岸田政権、自衛隊訓練場計画を簡単に投げ出す
こういうニュースを聞くたびにゲンナリしまします。
「防衛省は、沖縄県うるま市のゴルフ場跡地で計画していた陸上自衛隊の訓練場新設を断念する方針を固めた。住宅地などに近いことから地元住民らが反対しており、理解を得るのは困難と判断した。同省関係者が11日、明らかにした。
木原稔防衛相は同日午後、中村正人市長と面会して伝達する。2月の住民向け説明会では反対意見が続出。市、県も白紙撤回を要求していた。 訓練場は、陸自第15旅団(那覇市)の師団への格上げに伴う体制拡充の一環。同省は今後、県内の別の場所を検討する」
(時事4月11日)
防衛省、訓練場の新設断念へ 沖縄県うるま市、地元反対:時事ドットコム (jiji.com)
理由は例によって例の如く、デニー知事らの反戦平和運動の成果です。
デニー氏は頭から,聞く耳を持たずに陸自訓練場に反対していました。
その理由は、これまた例によって例のごとく県は米軍基地反対やってんだから、自衛隊のほうもダメだ、という当人たちだけにしかわからない理由です。

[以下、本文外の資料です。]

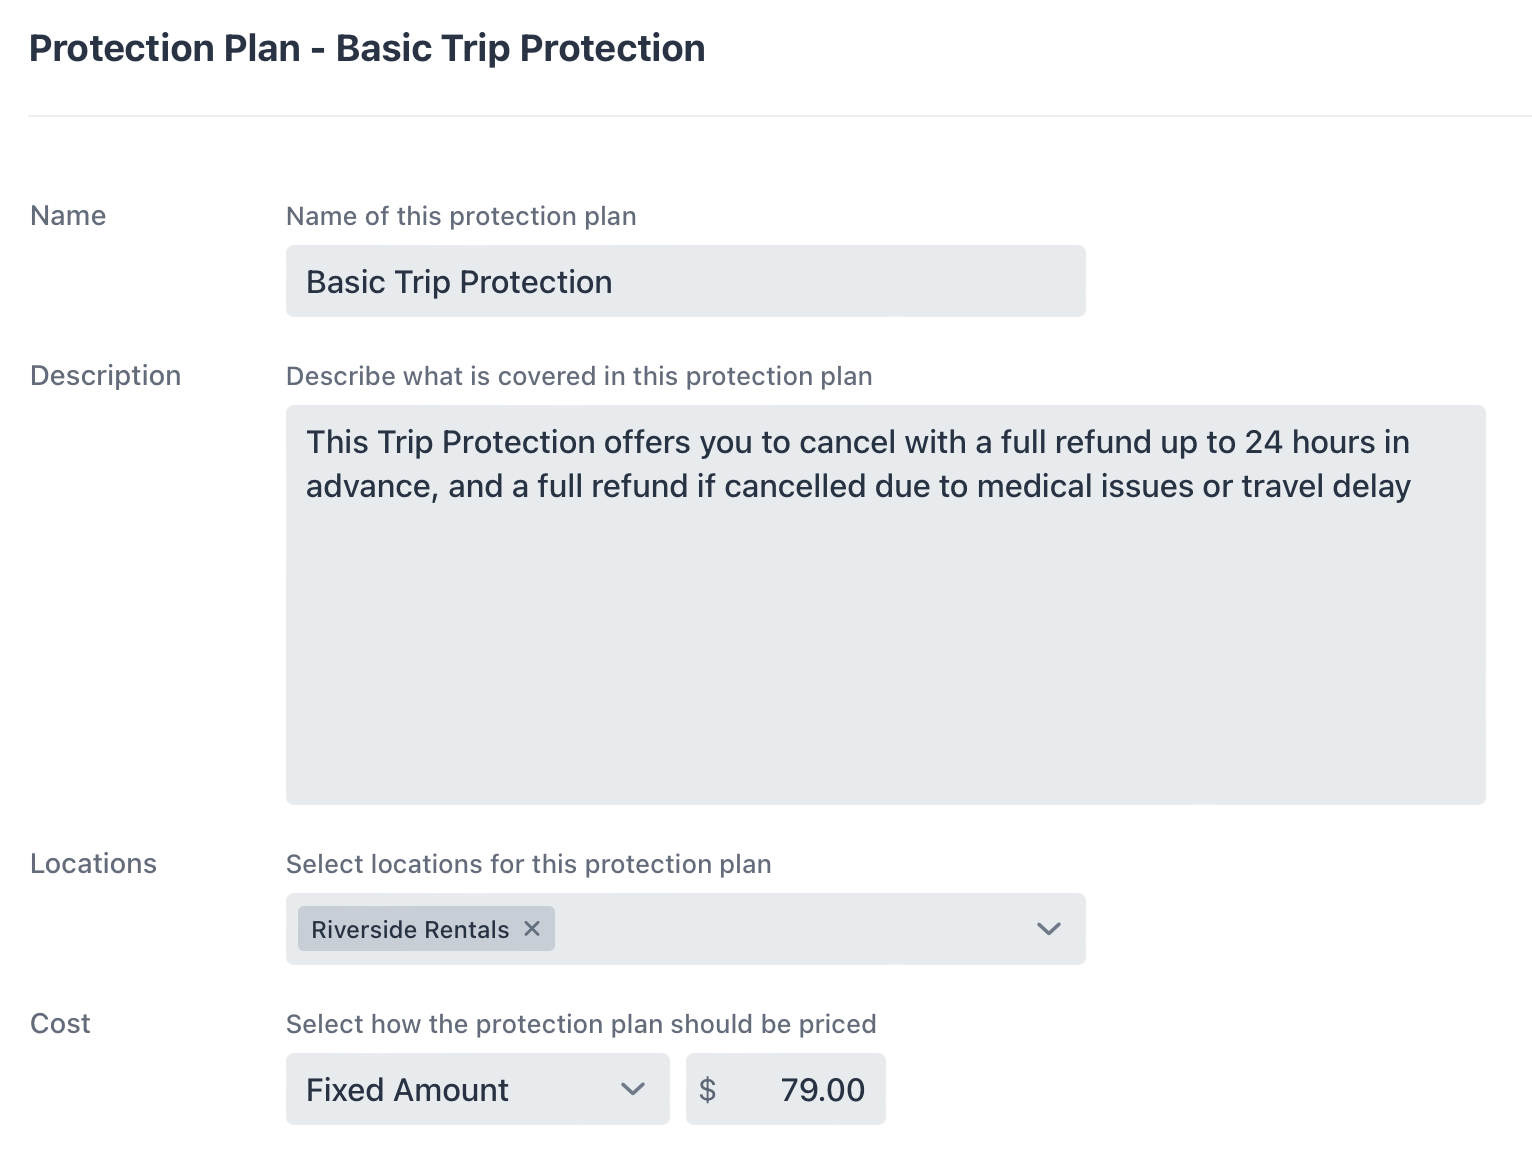Click the "Description" field label
This screenshot has width=1532, height=1154.
105,376
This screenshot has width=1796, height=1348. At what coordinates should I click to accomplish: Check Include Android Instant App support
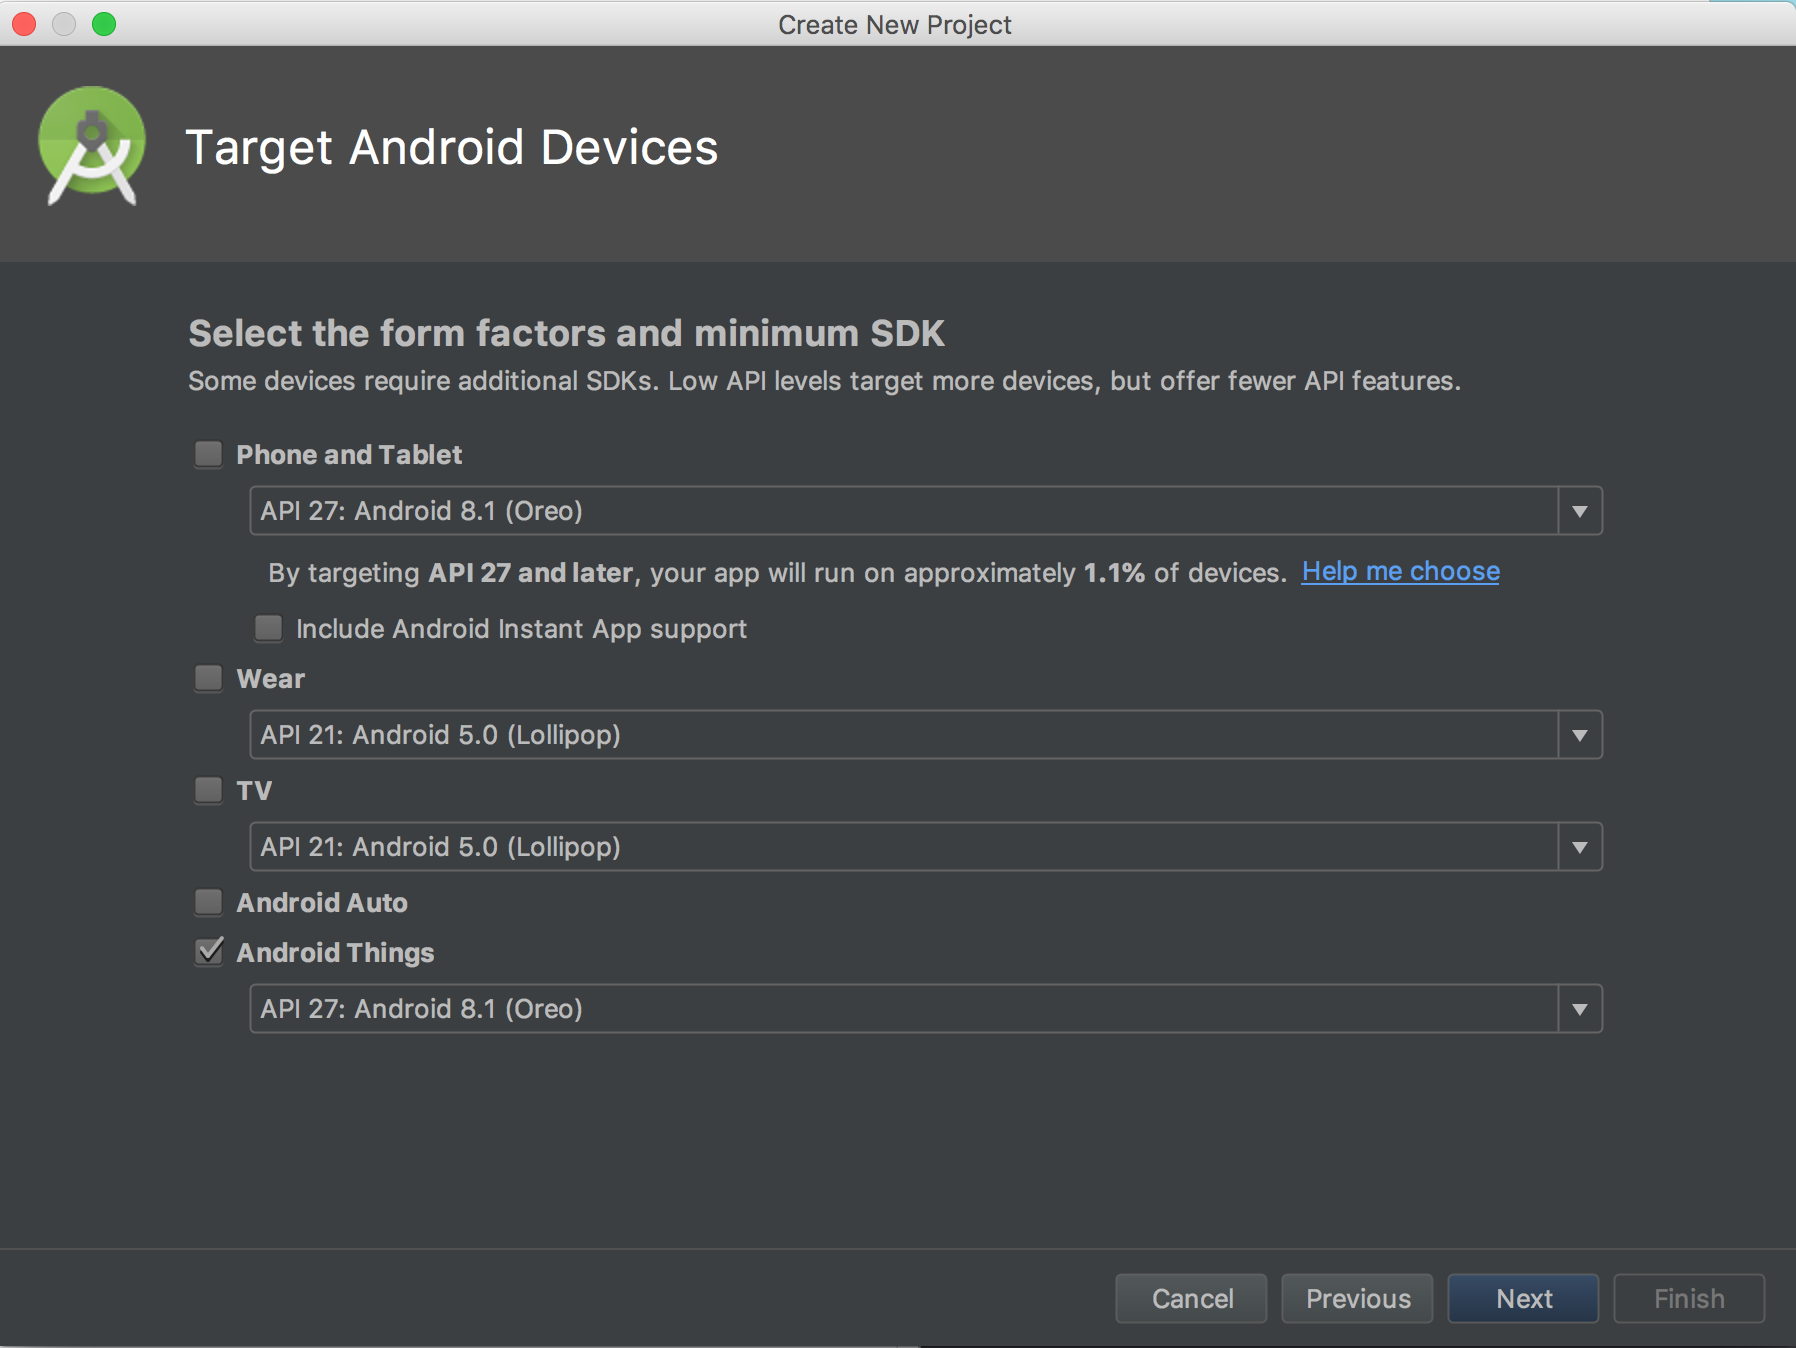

「沖縄県の玉城デニー知事は13日、うるま市石川のゴルフ場跡地で計画されている陸上自衛隊の訓練場新設について「沖縄県としては、米軍基地のさらなる返還を求めている。自衛隊基地の計画が進められることが住民にとって不安を増幅させることになっては絶対に良くない」と指摘した。「地域住民の思いに応えられるように、防衛省は計画についての是非をしっかり考えてほしい」と話し、地域住民の意思を尊重することを改めて求めた。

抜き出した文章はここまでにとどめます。